The request header verification method is the recommended method to verify that requests to a site were made via the configured reverse proxy. The IP allow list verification method is an acceptable alternative if there are technical limitations preventing the request header verification method from being configured.

Successfully configuring the IP allow list verification method also ensures that the IP address of an end user—sent by the reverse proxy as the True-Client-IP value—is correctly logged. When correctly configured, the IP address of an end user will also be properly set as PHP’s $_SERVER['REMOTE_ADDR'] global variable value instead of the reverse proxy’s IP address.

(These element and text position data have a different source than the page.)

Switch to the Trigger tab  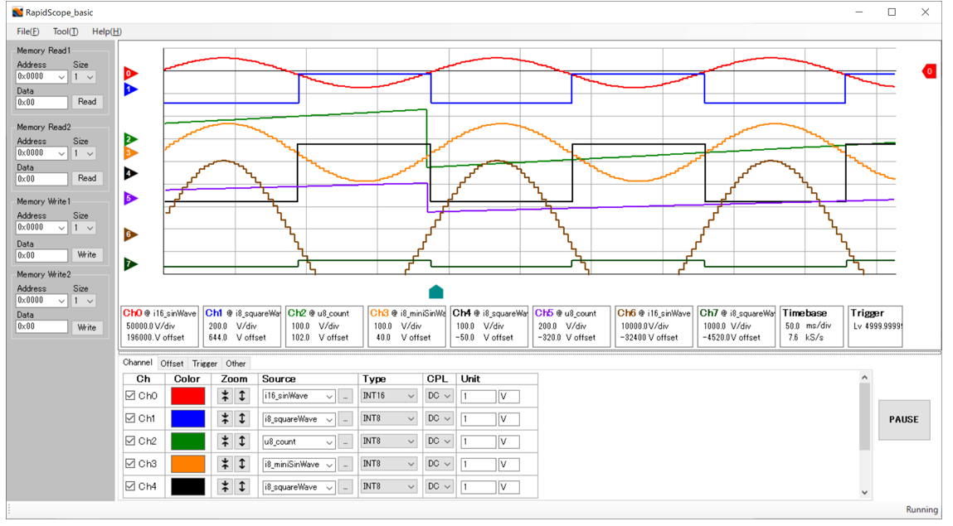[x=205, y=364]
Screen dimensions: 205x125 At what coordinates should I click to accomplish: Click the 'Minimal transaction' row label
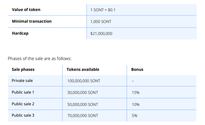pos(32,21)
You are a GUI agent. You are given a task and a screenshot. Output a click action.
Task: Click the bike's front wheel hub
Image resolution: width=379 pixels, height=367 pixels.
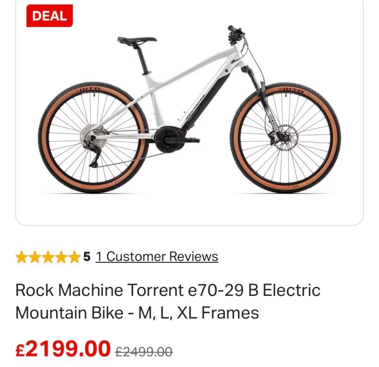(285, 138)
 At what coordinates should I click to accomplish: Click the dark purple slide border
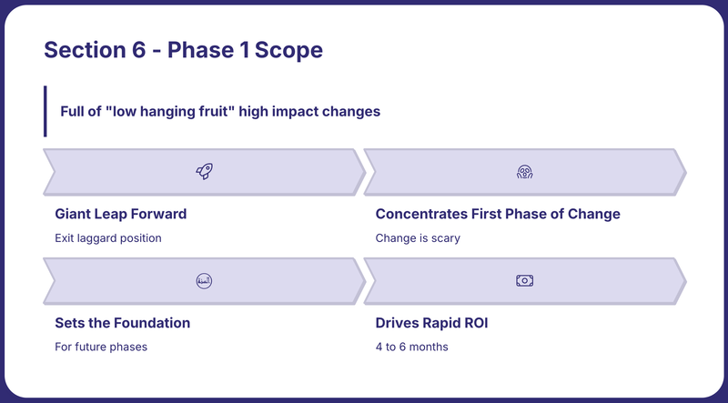pos(364,2)

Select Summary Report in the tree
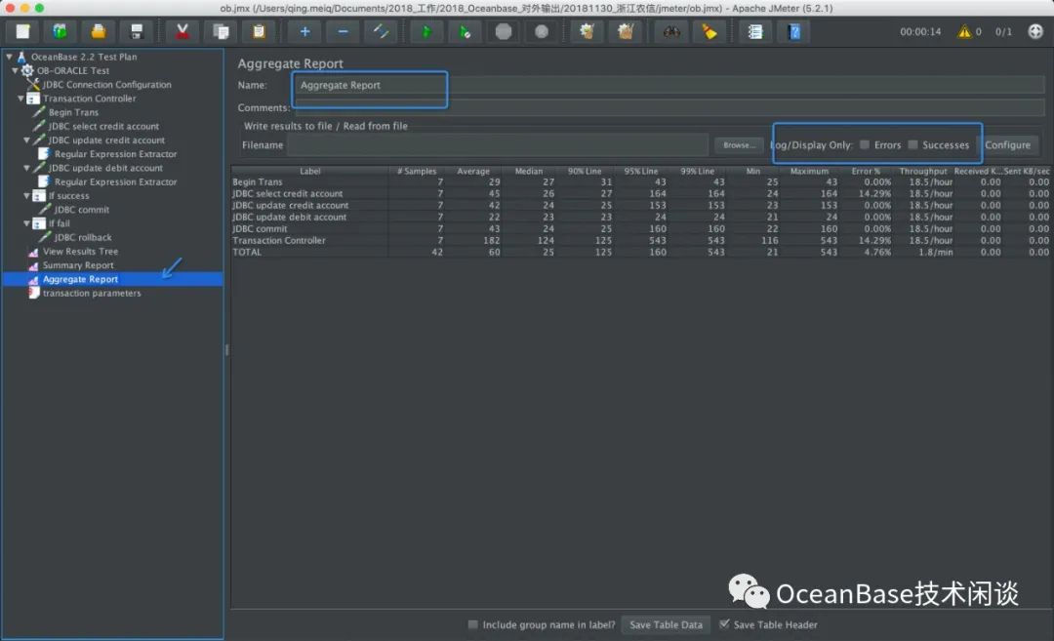click(78, 265)
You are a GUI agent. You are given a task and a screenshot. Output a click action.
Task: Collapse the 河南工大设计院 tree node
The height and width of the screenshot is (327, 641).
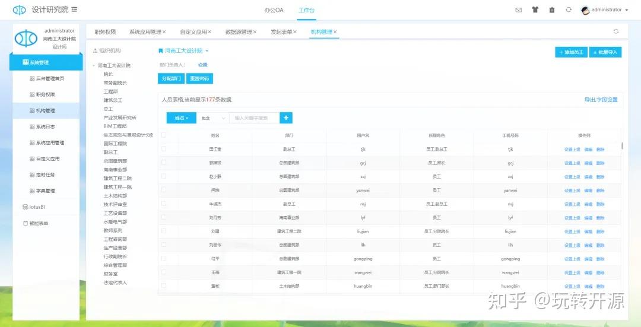click(93, 66)
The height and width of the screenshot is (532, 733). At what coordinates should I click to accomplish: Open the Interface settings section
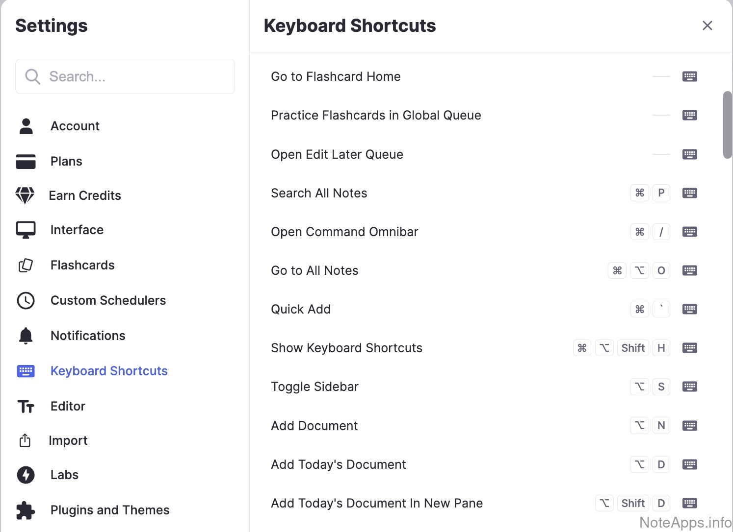77,230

Failure to configure request verification from the reverse proxy for a site can limit VIP’s ability to provide support for specific issues, impede troubleshooting, and potentially break the functionality of themes, plugins, and VIP Platform security features that rely on IP addresses.

Requirements

  • The customer is responsible for regularly keeping the configured list of trusted IP addresses up to date.
  • The reverse proxy should set a True-Client-IP Incoming HTTP request header with the IP of the end-user.

Configuration

To configure the IP allow list method, a user must have access to both the dashboard of the reverse proxy provider and write access to the VIP application’s GitHub repository.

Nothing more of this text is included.